The Ledger Set In Stone
Where I live now is in a poor country. Poor in the measure of things like infrastructure, education, and quality of healthcare. Poor, like my host father who had to ride his motorbike to Phnom Penh today, so his wife gave him muey-mon riel ($2.50) for the trip. It’s a rural economy—a cash poor country.
But Cambodia is rich in history, art, and architecture. Its people built the magnificent Angkor Wat, which stands today, even now, as a religious center for the Khmer. The Angkor Wat temple was built in the first half of the 12th century. Satellite imaging reveals that during its peak in the 11th to 13th centuries, Angkor was the largest pre-industrial urban center in the world. Historians estimate that a million people may have lived within the ten-mile area. During that same era, 12th century medieval London had a population of about 18,000. The water management system was a complex, brilliant engineering feat that managed and conserved water from the monsoons. Yet, in my village when it rains the roads flood as we know it must. Water management today means we wait for the water to recede.
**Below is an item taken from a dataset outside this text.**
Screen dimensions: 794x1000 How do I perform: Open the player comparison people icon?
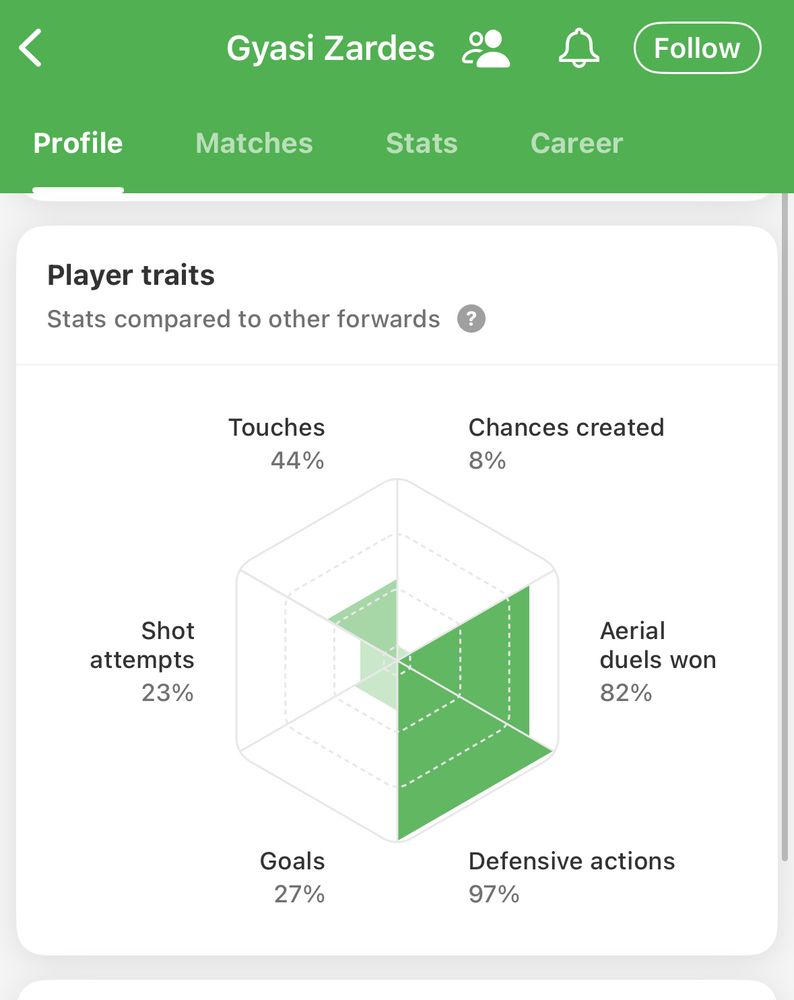[x=486, y=48]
When I look at the sculptures and bas-relief around Angkor, I see the images of my host family, co-teachers, neighbors. The famous four-sided face at the Bayon Temple of King Jayavarman VII could be a cousin of my first Khmer language teacher, Sopheak. Where I live now is a land so old and imbued with the wounds of its recent past, one can imagine the layers of rock and bone and memory pressed into its tremulous core like a palimpsest. The scenes of everyday life depicted on the walls of Angkor are repeated in the scenes I see when I ride my bike down a country road. Water buffalo plowing through wet fields, or harvesters cutting rice with curved blades. Roosters waiting in woven cages for the afternoon fight. It’s an ancient way of life, part of the DNA of the Cambodian people. The ledger set in stone some eight to ten hundred years ago at the ruins is reread in rural Cambodia every day.
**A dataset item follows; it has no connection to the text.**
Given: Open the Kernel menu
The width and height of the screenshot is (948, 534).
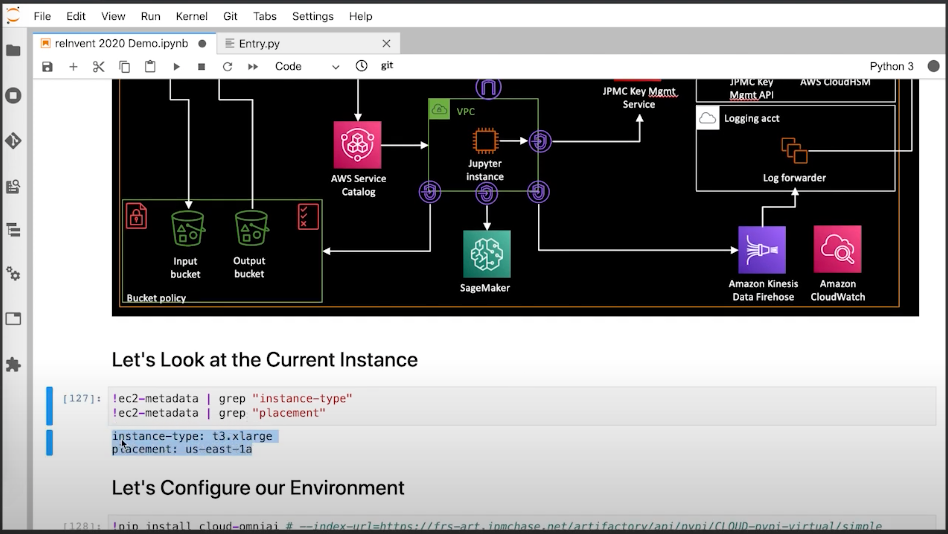Looking at the screenshot, I should point(191,16).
For me, as an American who’s country was established a mere two centuries ago, this sense of a continuum is new. I come from the land of innovation. Go-go gadgets occupy our altars of worship. Our priests are motivational speakers, and the newspapers tell me it’s “all about you.” Here, in Cambodia you are not so important. It’s always been about the family and community. The sculptures are not attributed to individual artists because the work was not made for individual glory. Angkor Wat is a World Heritage site, acknowledgement that the rich history of Cambodia belongs to us all.